Task to carry out - For the word "beside", count the lines of the data that include it and give only the total.

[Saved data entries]
*****
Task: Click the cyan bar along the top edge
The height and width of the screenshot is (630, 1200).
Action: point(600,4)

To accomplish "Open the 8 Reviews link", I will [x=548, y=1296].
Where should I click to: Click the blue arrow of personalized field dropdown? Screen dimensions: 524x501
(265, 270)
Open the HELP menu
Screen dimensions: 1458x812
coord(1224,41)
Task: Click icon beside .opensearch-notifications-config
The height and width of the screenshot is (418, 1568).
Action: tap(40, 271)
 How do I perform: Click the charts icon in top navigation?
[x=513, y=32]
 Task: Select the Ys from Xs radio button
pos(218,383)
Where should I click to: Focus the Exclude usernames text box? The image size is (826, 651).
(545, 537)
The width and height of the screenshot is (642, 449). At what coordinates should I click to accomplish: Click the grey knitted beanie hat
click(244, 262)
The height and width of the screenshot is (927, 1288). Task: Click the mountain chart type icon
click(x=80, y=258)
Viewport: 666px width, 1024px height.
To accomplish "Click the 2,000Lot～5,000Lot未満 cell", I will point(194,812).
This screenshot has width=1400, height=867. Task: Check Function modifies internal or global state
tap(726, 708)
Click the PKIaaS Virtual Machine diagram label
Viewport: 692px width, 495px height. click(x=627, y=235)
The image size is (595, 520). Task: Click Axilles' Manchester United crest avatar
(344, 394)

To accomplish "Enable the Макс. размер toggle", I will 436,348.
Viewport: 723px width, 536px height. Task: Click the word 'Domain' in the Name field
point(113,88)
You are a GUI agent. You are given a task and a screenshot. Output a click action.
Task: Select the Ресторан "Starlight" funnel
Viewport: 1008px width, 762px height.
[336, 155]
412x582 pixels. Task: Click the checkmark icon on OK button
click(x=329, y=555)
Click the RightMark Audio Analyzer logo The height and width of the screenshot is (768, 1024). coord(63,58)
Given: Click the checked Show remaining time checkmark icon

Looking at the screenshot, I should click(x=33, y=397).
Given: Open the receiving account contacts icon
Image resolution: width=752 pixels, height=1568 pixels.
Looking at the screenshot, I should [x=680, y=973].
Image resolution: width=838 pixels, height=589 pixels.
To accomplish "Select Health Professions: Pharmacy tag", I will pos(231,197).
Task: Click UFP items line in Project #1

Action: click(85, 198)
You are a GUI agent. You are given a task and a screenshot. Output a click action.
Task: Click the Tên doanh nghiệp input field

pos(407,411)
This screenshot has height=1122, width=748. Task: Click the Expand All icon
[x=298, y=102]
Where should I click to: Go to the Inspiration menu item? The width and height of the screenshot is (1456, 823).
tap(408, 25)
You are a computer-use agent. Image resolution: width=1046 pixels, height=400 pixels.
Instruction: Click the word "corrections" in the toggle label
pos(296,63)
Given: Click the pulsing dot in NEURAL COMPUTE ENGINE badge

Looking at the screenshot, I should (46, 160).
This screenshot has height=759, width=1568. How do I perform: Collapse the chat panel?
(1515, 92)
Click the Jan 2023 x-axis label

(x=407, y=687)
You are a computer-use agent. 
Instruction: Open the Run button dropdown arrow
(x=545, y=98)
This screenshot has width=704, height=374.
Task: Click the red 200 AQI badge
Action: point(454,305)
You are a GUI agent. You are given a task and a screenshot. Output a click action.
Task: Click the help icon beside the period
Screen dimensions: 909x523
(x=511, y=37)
*****
Response to the task - 2